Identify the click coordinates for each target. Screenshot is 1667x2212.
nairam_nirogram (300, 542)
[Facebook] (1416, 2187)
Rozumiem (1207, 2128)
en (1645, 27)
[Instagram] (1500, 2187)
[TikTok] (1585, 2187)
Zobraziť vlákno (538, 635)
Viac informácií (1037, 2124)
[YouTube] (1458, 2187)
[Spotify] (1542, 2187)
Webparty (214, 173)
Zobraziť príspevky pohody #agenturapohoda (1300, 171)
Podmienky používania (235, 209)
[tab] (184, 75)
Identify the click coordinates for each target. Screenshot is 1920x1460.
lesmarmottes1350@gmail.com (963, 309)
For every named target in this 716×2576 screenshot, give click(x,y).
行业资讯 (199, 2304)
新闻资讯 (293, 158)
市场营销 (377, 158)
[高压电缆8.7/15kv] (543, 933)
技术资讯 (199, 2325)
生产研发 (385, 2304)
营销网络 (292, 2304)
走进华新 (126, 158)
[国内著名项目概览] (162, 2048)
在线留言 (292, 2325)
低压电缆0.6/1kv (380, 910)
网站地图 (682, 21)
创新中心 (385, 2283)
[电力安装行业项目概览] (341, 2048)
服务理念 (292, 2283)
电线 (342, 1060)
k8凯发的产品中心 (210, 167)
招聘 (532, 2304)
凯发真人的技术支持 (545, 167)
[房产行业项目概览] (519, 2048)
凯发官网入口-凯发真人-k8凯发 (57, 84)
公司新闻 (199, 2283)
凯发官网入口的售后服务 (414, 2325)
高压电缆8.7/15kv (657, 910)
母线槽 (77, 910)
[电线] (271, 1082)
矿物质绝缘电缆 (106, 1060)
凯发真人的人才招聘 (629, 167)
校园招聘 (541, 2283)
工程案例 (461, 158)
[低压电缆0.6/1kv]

Instructions to follow: Quote exactly the opening line of the material above and every line after it, up to and including the line that contains "[tab] (184, 75)".

Output below:
Identify the click coordinates for each target. Screenshot is 1667x2212.
nairam_nirogram (300, 542)
[Facebook] (1416, 2187)
Rozumiem (1207, 2128)
en (1645, 27)
[Instagram] (1500, 2187)
[TikTok] (1585, 2187)
Zobraziť vlákno (538, 635)
Viac informácií (1037, 2124)
[YouTube] (1458, 2187)
[Spotify] (1542, 2187)
Webparty (214, 173)
Zobraziť príspevky pohody #agenturapohoda (1300, 171)
Podmienky používania (235, 209)
[tab] (184, 75)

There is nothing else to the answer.